57 . The method of claim 56 , further comprising:
exposing, between the steps of heating and cooling, attached DNA strands to UV light to promote cross-linking to the selected sites.
58 . The method of claim 56 , wherein the steps of cooling and heating comprises:
controlling a temperature at the selected sites with a thermoelectric cooler including a plurality of thermoelectric elements arranged on one side of a substrate and configured to perform at least one of selected heating and cooling.
59 . The method of claim 58 , wherein the step of controlling further comprises:
biasing selectively electrodes of each of the thermoelectric elements in at least one of a first direction to form a cooled junction and a second direction to form a heated junction.

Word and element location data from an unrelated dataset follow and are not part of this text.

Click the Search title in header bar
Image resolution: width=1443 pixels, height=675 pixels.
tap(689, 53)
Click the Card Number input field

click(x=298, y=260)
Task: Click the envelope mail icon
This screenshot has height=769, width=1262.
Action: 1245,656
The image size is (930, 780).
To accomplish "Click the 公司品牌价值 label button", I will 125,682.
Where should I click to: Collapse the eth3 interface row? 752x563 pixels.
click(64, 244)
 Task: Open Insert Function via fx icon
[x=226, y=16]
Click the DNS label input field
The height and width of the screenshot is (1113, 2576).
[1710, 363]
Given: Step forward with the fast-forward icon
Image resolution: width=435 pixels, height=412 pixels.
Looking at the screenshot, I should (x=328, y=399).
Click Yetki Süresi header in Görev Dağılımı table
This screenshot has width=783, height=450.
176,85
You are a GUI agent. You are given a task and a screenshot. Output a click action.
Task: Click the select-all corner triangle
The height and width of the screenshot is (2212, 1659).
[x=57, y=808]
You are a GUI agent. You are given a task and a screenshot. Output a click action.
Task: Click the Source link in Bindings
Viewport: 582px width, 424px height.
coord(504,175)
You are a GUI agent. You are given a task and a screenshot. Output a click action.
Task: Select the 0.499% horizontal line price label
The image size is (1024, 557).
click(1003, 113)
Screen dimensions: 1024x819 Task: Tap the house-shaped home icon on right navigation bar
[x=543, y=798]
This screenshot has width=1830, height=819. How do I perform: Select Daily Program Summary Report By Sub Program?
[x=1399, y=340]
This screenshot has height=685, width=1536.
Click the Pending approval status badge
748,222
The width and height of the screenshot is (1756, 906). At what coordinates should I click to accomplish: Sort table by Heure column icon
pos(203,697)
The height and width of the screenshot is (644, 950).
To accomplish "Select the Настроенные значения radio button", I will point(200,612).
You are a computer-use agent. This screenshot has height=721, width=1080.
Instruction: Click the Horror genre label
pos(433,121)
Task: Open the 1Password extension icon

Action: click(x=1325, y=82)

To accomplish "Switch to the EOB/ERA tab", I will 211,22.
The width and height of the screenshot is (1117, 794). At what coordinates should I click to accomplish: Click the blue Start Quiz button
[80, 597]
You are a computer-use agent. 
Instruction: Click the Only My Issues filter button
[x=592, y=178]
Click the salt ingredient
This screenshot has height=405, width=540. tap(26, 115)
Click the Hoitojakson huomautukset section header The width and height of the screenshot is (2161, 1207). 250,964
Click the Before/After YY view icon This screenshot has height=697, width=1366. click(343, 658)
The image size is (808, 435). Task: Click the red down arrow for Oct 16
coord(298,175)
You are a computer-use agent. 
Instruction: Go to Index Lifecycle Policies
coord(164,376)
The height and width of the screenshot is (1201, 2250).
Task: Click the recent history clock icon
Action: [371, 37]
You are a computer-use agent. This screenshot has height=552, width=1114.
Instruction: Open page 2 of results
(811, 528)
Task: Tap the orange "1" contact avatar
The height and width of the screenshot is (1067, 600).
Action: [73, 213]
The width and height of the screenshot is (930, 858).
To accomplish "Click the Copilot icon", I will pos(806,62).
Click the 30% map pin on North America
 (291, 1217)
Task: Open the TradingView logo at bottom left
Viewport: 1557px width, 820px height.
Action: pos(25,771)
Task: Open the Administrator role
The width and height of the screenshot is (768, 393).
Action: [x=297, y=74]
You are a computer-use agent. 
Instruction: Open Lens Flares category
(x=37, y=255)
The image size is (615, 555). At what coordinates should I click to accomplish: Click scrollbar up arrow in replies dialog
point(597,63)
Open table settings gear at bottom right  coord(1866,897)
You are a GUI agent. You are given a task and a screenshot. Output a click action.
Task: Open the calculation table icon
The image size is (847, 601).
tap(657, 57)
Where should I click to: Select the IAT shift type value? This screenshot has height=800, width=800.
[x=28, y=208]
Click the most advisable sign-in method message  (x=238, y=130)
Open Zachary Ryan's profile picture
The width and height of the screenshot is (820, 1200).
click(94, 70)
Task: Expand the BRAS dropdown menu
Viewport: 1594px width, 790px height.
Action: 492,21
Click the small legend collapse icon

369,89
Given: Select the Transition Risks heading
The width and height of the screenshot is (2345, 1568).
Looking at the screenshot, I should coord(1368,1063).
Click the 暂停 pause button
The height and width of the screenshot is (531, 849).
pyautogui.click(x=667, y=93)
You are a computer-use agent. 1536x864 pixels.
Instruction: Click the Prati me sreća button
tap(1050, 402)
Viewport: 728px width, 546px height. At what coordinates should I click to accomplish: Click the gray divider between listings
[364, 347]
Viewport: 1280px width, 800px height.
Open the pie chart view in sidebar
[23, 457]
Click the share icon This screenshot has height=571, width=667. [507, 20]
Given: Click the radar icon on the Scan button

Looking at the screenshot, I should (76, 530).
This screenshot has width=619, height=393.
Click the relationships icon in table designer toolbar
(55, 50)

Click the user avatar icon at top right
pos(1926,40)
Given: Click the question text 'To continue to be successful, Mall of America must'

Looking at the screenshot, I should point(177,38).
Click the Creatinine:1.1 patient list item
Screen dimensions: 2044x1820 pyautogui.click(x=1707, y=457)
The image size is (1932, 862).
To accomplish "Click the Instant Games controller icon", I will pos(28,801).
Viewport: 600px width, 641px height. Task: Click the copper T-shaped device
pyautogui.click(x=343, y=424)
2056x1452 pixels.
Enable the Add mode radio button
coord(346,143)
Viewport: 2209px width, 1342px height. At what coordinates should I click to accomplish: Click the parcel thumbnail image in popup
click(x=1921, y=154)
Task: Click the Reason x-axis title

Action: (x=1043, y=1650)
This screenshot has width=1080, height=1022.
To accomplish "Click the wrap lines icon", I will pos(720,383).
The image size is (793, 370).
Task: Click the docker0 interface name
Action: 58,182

60 . The method of claim 56 , wherein the step of cooling comprises:
attaching the first set of DNA strands utilizing at least one of charge-bonding and electrovalent bonding.
61 . The method of claim 60 , wherein the step of attaching further comprises:
providing, prior to the step of cooling, lysine on the array, and cross-linking the first set of DNA strands to the lysine with UV light exposure.
62 . The method of claim 56 , further comprising:
biasing the selected elements to the DNA at the selected sites.
63 . A method for controlling temperature during electrophoresis of a biological material onto an array, comprising:
depositing electrophoretically biological material across at least a part of the array; cooling selected sites on the array during the electrophoresis to attach a first set of biological material onto the selected sites; and heating the selected sites to detach biological material which is not cross-linked to the selected sites.
64 . The method of claim 63 , further comprising:
exposing, between the steps of heating and cooling, attached biological material to UV light to promote cross-linking to the selected sites.
65 . The method of claim 63 , wherein the steps of cooling and heating comprises:
controlling a temperature at the selected sites with a thermoelectric cooler including a plurality of thermoelectric elements arranged on one side of a substrate and configured to perform at least one of selected heating and cooling.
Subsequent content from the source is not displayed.